Fra l’altro, ti accorgerai che anche solo ragionando su queste risposte, il tuo stato emotivo si è rasserenato.

Dentro la bolla

Tendiamo a circondarci di persone simili a noi. Ma questo crea una sorta di “bolla” in cui rischiamo di avere sempre gli stessi feedback, sempre lo stesso tipo di critiche, sempre gli stessi suggerimenti. Il che è pericoloso perché ci può far perdere delle opportunità.

Per esempio, molti miei clienti si lamentano di essere gli unici, all’interno della propria cerchia di conoscenza, a tenere alla crescita personale. Talvolta si vergognano persino perché attorno ricevono stimoli di tutt’altro tipo, del genere:

Non ti accontenti mai!

Sei troppo ambizioso/a!

“Va bene così, non c’è bisogno di fare di più”

Anche queste sono critiche. Magari vorrebbero solo vederti più sereno/a invece di sapere che stai sempre con l’ansia di migliorare, stai sempre a fare corsi, a leggere, a metterti in discussione. Insomma, stanno cercando di dirti che ci tengono a te, anche se lo fanno in modo contorto.

Ma che accadrebbe se ti cercassi persone “simili” a te? Quali critiche costruttive riceveresti (che ora non ricevi)? Quali incoraggiamenti avresti (che ora non ricevi)?

Capisci che molte critiche che ricevi sono determinate anche dal modo in cui tu hai costruito i tuoi collegamenti personali? O magari non li hai ancora aggiornati e dovresti perché ci sono davvero tante persone che ci tengono quanto te a migliorare, hanno solo bisogno di riconoscersi e incontrarsi. 

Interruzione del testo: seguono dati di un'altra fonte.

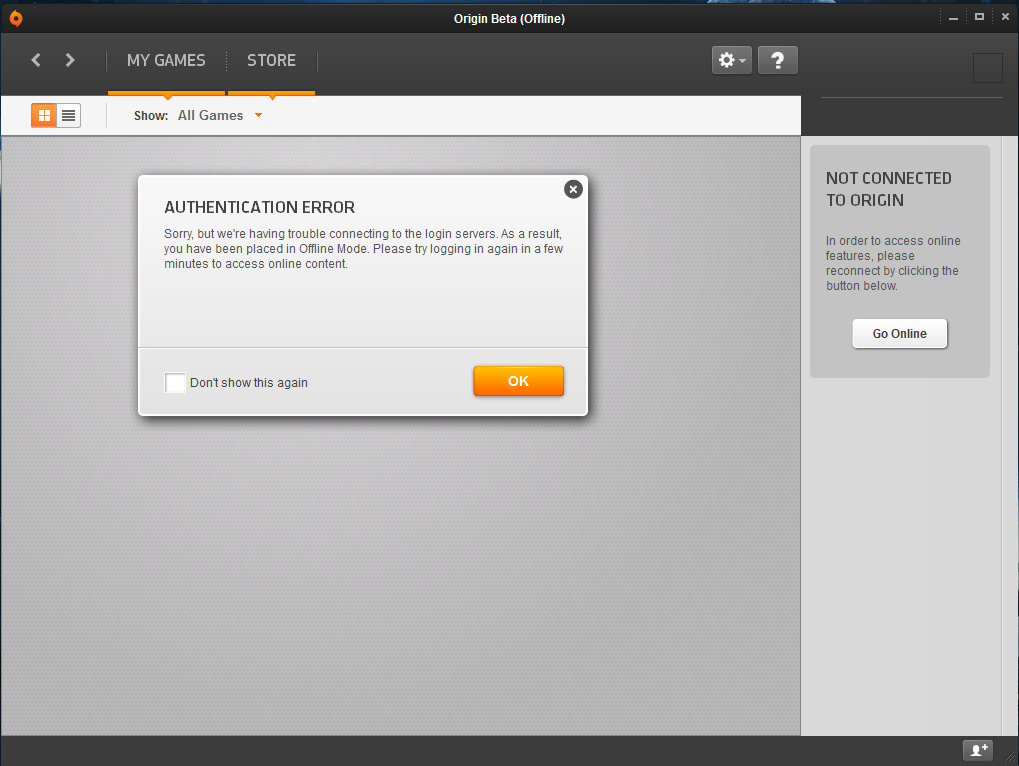Switch to the STORE tab
This screenshot has width=1019, height=766.
[x=271, y=60]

Costruisciti una rete di “critici costruttivi” e vedrai che balzi in avanti farai!

Fai attenzione alle tue stesse critiche.

Il rumore più grande l’abbiamo dentro di noi, solo che non siamo capaci di riconoscerlo. O, almeno, non lo siamo finché non impariamo, ecco. Per farti capire cosa intendo, userò un brano tratto da Sherlock Holmes, “L’avventura del carbonchio azzurro”:

“– Ma lei sta scherzando. Cosa mai può dedurre da quel vecchio feltro malandato?

– Ecco la mia lente. lei conosce i miei metodi. Cosa può dedurre lei circa la personalità dell’uomo che l’indossava?

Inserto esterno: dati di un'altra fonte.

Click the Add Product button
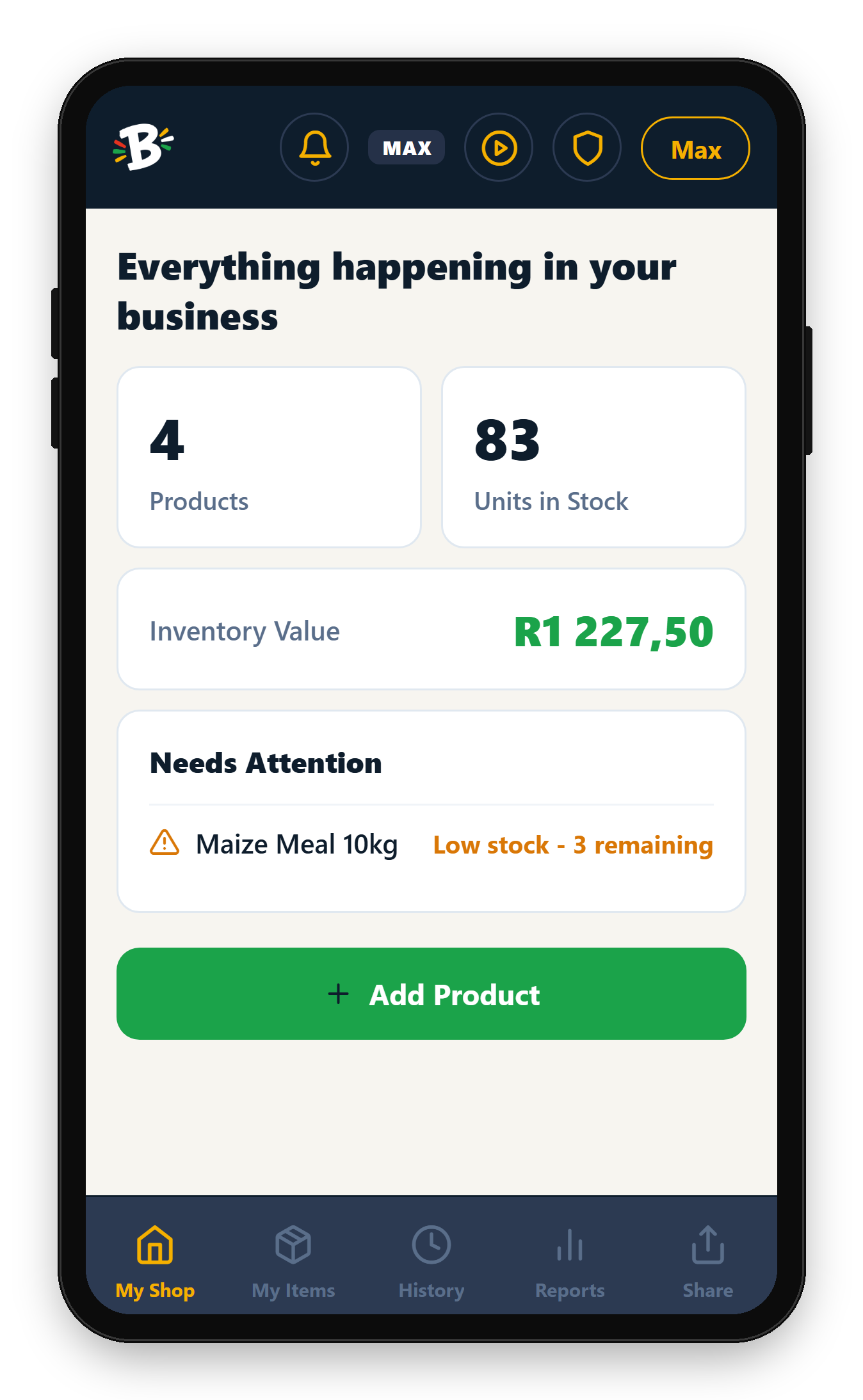Image resolution: width=863 pixels, height=1400 pixels. pyautogui.click(x=432, y=994)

Presi in mano quel vecchio relitto, girandolo e rigirandolo, un po’ depresso. Era un comunissimo cappello nero della solita forma rotonda, indurito e logorato dall’uso. La fodera era stata di seta rossa, ormai molto scolorita. Non c’era il nome del fabbricante ma, come mi aveva fatto notare Holmes, da un lato erano scarabocchiate le iniziali “H. B.”. Nella tesa, appariva un forellino destinato a far passare un elastico per tenere fermo il cappello, ma l’elastico non c’era più. Per il resto, era screpolato, pieno di polvere, macchiato in vari punti anche se qualcuno aveva tentato di coprire le zone scolorite con dell’inchiostro.

– Non vedo niente, – dissi restituendo il cappello al mio amico.

– Al contrario, Watson, lei vede tutto, ma non riflette su ciò che vede. Non ha il coraggio di trarne delle deduzioni.”

Si accorge forse Watson di avere un pregiudizio? “Vecchio” e “malandato” sono due aggettivi che criticano lo stato del feltro, lo vedi?

Si accorge forse Watson che la critica che lui stesso ha fatto al “feltro malandato” l’ha messo di cattivo umore, rendendolo “un po’ depresso”? Poi insiste in maniera distruttiva: “vecchio relitto”, “comunissimo cappello”. Tutti questo rumore interno gli impedisce di “riflettere”, come gli fa giustamente notare Sharlock.

Quante volte fai così, come Watson?

Quante volte ti ritrovi in uno stato emotivo terribile, sei inefficace, prendi abbagli, sbagli ciò che potresti fare ad occhi chiusi solo perché ti sono partite delle critiche fra te e te?

Come decidi se ascoltare o ignorare se ancora non sai riconoscerle?